Option 1: I’m right and you’re wrong and that’s that.

Option 2: We’re all right in our own opinion and that’s that, let’s just get along anyway.

These are the two options most of us see when engaging in our society. You’re either pro-choice or pro-life. You’re either anti-gun or pro-gun ownership. You’re for gay marriage or you’re against it. You’re either FoxNews or HufffPo.

It’s exhausting and most people seem to teeter-totter between engaging in the topic du jour and ignoring it. They are exhausted by it because it lacks productivity. Few people can argue another person into change. But we seem to live in an age where winning is more important than virtue.

Screen Shot 2013-12-20 at 9.19.33 AMIn the real world, over a cup of coffee or across the fence with a neighbor– away from the dopamine fueled social media where you are rewarded for saying ludicrous things sub-consciously with your next notification, most people are pretty civil towards one another.

Most people, when exposed to another’s reality, will start to understand someone they are diametrically opposed to. They might not know how to move past differences to productive relationship.

It’s not about not judging and it’s not about giving up who you are.

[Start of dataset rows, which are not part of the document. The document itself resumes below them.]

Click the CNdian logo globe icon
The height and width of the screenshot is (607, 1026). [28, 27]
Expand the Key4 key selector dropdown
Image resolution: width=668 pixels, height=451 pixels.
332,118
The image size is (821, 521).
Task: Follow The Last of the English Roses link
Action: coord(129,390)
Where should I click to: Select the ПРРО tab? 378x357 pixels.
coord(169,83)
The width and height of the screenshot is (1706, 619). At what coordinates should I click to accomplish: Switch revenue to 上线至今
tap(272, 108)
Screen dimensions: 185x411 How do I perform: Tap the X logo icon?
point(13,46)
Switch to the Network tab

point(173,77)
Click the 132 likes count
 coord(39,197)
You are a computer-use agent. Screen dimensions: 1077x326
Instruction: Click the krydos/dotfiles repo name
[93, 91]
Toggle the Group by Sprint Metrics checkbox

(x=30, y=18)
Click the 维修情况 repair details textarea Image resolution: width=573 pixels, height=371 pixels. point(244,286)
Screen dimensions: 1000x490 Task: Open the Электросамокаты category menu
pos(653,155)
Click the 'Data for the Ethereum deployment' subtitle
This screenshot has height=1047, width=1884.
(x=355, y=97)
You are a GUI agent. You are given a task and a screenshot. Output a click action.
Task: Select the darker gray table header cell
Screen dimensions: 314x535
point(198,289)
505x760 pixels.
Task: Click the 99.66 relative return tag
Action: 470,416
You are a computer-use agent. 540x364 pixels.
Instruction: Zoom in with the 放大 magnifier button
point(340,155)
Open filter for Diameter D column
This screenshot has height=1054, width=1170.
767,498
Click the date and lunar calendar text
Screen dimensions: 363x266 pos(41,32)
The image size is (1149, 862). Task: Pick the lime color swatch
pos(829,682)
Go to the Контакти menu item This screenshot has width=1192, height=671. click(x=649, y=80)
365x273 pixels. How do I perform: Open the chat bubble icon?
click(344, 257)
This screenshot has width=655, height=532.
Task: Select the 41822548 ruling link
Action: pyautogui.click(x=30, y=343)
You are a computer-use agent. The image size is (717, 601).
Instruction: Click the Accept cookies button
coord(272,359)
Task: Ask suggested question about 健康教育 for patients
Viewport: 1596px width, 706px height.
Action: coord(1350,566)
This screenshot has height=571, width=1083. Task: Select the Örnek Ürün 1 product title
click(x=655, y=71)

Productivity between people diametrically opposed to is about creating a new reality.

This is the world Andrew Marin steps into in his book, Our Last Option.

Our society is broken. It’s segmented. We’re taught to think… “That person is either on my team or they aren’t. If they aren’t on my team I have empathy for them, we can even be friends, but I’m still better than them at the core of my person.

All of this fracturing has lead us to, as Marin points out, a societal depression. We walk around thinking no one truly knows us, no one can know us, and the world is out to get us. Whoa is us! We’re the richest nation on the planet and also one of the least happy.

So we go to the doctor to medicate.

Or we go to the liquor store to self-medicate.

And we hang out with people the same way smokers hang outside their place of employment, bonded by our sameness rather than experience wholeness in community.

Ugh. Please, Jesus, point us towards reconciliation. Thankfully he does.

In Our Last Hope, Marin gets us past the lament and gives a real, practical, and field-tested method for moving forward. While he’s quick to point out that his method isn’t “the” method, I agree with his premise that it’s a good place to start. (chapter 2)

If you loved his first book, Love is an Orientation (see my 2009 review), and are curious how to take what he’s learned by acting as a bridge between the conservative evangelical community and the LGBT community has to do with other cultural divides, I think you’ll really get something from this work.

Fair warning, it’s a bit academic. But this is the kind of heavy lifting, deeply rooted in Christian practice, that our culture is dying for.